- WRITTEN EXERCISE
Using the summary about Faith below, explain why Faith finally agrees to give Larry the date he had been asking for.

Larry, meanwhile, sets to work getting those 90 points. Faith watches as his score climbs, bemused and then a little alarmed, and stressed from having to juggle BJ and recalibrating her AI. This culminates with Larry infiltrating the Prune offices and hacking into the secret database that he thinks is BJs but which actually belongs to Faith. His accomplice Anu Singh winds up leaking all the information they stole, including data about Faith's real involvement with the company, to the public. Combined with a disastrous keynote where the new prototype PiPhone explodes thanks to Larry's tinkering, Prune's stock and public image both take a rock-bottom nose dive. Faith takes BJ and flees to Cancúm where they have a villa in order to weather the storm and plan her next move.
Now that her real position in Prune is revealed and she is officially done with having to wrangle BJ only for him to ruin things for her, she tosses him in a cage in the villa basement and starts planning to step back into the spotlight. Being a puppetmaster was fun until it tanked everything she'd worked for. She and BJ have a very heated argument, which is interrupted when Larry shows up (again! The nerve of this man!) and she throws him in a cage as well. When confronted with the fact that her PiPhone was siphoning a ton of personal data from customers, she points out that customers hand over all of that data willingly. Sure, the PiPhone was a data kraken, but it wasn't like any of that data was hard to get to. There was no evil plot. To her that's just business.
She almost considers giving Larry BJ's old job considering his clear devotion to her, but decides that she'd rather just do things herself at this point. This means leaving the two men to die in the basement, something Faith doesn't seem to have much of an issue doing. She leaves the villa and ascends up to the cliffs outside, where she has a phone conversation with the board of Prune. While we only hear her side of the conversation it becomes clear that a forcible takeover of Prune is happening and Faith is being forced out. She counters that the AI is hers alone and she's not handing it over, or the company.
Before we get more clarity on what she planned to do about that Larry shows up. He continues to try and woo her, and as the villa explodes he saves her life by telling her to dodge a falling statue. Amazed by his persistence and dedication even after she was all set to straight-up murder him, Faith finally decides to give Larry that date he was asking for. She closes her eyes to embrace him -- aaaaand then she'll wake up in Ryslig. Oops.
Personality:
Faith is the main antagonist of Wet Dreams Don't Dry even if Larry and the player don't realize this until later on. Almost all of the actual plot leads back to her and her manipulation of BJ and Prune. Thanks to reasons mentioned in her backstory she had to run her own company from the shadows and trick everyone into believing she was just BJ's assistant/nanny. Not only did she manage to keep that charade up pretty much up until the point someone hacked her private files to reveal her, but she freely admits that she enjoyed manipulating things from the shadows. She is adept from a business standpoint and is shown to always be the one smoothing over issues and holding things at the company together.

- DATA EXCERPT
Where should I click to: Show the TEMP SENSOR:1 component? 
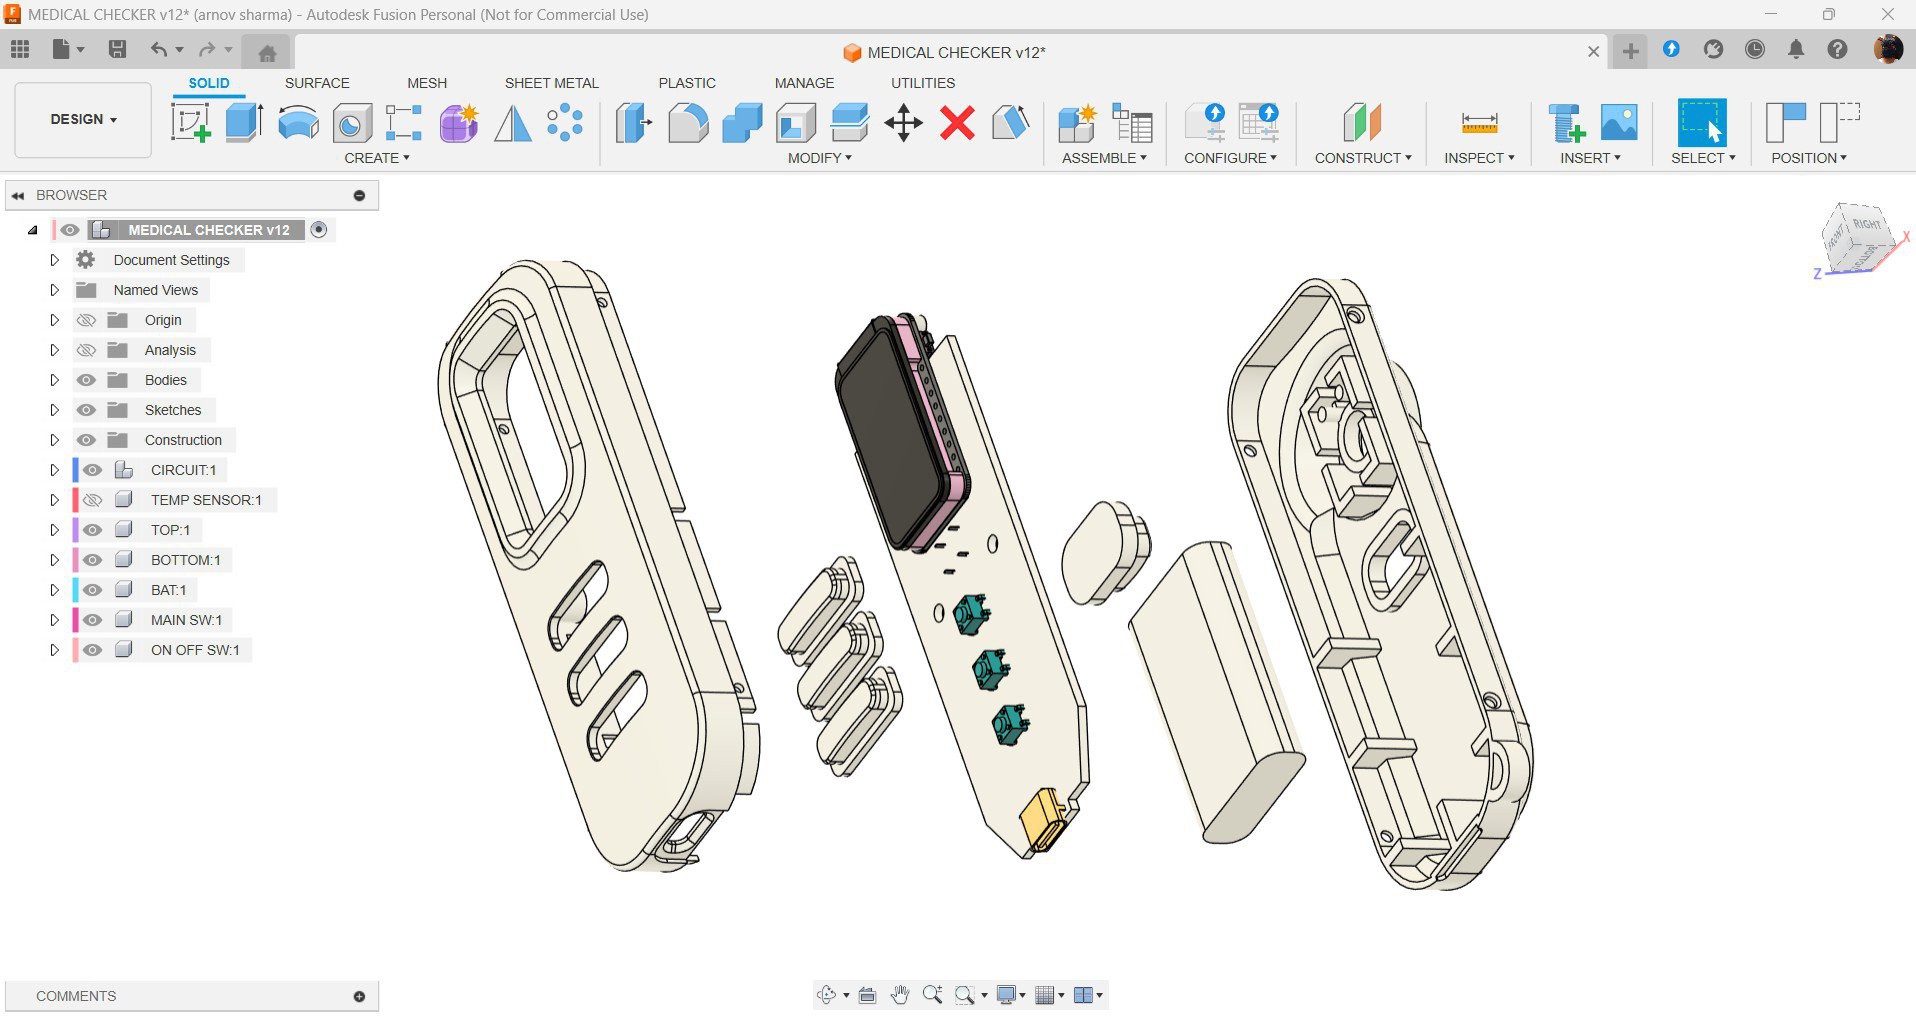coord(93,500)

- SOLUTION FOR THIS EXERCISE
As the villa explodes, Larry saves Faith's life by telling her to dodge a falling statue. She is amazed by his persistence and dedication, even though she had been all set to murder him, so she decides to give him the date.